Green Launch's system draws comparisons to the work of another alternative launch firm called SpinLaunch, which recently launched an experimental NASA payload into the sky.

SpinLaunch is building a catapult-like system that will fire payloads into space at up to 5,000 mph using a spinning arm and a vacuum chamber. It also claims its low-emissions method will provide a much more affordable alternative to rocket launches. 

These alternatives will prove to be crucial as the world aims to turn the tide on the worst effects of climate change. Last year, a study published in the Journal of Geophysical Research: Atmospheres highlighted how rockets release tons of black carbon molecules into the stratosphere. An accumulation of this black carbon could result in a warmer stratosphere and a thinner ozone layer, according to the study. Black carbon particles can stay in the atmosphere for up to four years, leading some scientists to refer to this effect as the black umbrella.

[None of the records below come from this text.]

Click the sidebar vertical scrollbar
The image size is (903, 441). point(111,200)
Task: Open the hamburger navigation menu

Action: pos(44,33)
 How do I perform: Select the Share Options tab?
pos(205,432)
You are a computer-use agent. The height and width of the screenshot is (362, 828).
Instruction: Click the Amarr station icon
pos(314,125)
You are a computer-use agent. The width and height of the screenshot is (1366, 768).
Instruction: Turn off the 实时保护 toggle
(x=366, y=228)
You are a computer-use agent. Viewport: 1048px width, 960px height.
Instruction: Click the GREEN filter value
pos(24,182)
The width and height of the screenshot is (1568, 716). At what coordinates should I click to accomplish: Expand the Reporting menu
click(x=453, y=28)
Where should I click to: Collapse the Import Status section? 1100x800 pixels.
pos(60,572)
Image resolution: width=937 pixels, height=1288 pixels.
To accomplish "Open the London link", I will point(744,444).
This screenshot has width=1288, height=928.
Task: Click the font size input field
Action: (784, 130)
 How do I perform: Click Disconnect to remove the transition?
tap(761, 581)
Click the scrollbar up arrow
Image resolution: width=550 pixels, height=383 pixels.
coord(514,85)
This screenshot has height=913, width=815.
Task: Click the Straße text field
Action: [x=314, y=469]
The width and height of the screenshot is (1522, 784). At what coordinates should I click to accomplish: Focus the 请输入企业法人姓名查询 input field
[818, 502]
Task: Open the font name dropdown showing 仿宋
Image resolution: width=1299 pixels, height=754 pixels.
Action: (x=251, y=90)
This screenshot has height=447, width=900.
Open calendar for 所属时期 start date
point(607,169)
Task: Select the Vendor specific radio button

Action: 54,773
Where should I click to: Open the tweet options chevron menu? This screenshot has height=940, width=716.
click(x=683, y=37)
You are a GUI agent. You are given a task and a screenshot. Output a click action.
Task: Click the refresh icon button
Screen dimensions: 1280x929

Other than Green Launch, firms, such as U.K. rocket company Orbex are also aiming to make traditional rockets more sustainable by using biofuels for launch.

With firms like SpaceX looking to break launch cadence records year after year, and dominating the satellite launch market with more traditional rockets, sustainable alternatives like the ones developed by Green Launch, SpinLaunch, and others will become an increasing necessity.

Space exploration can bring a great many benefits to humans on Earth, but the environmental impact cannot be ignored in the face of an escalating climate crisis.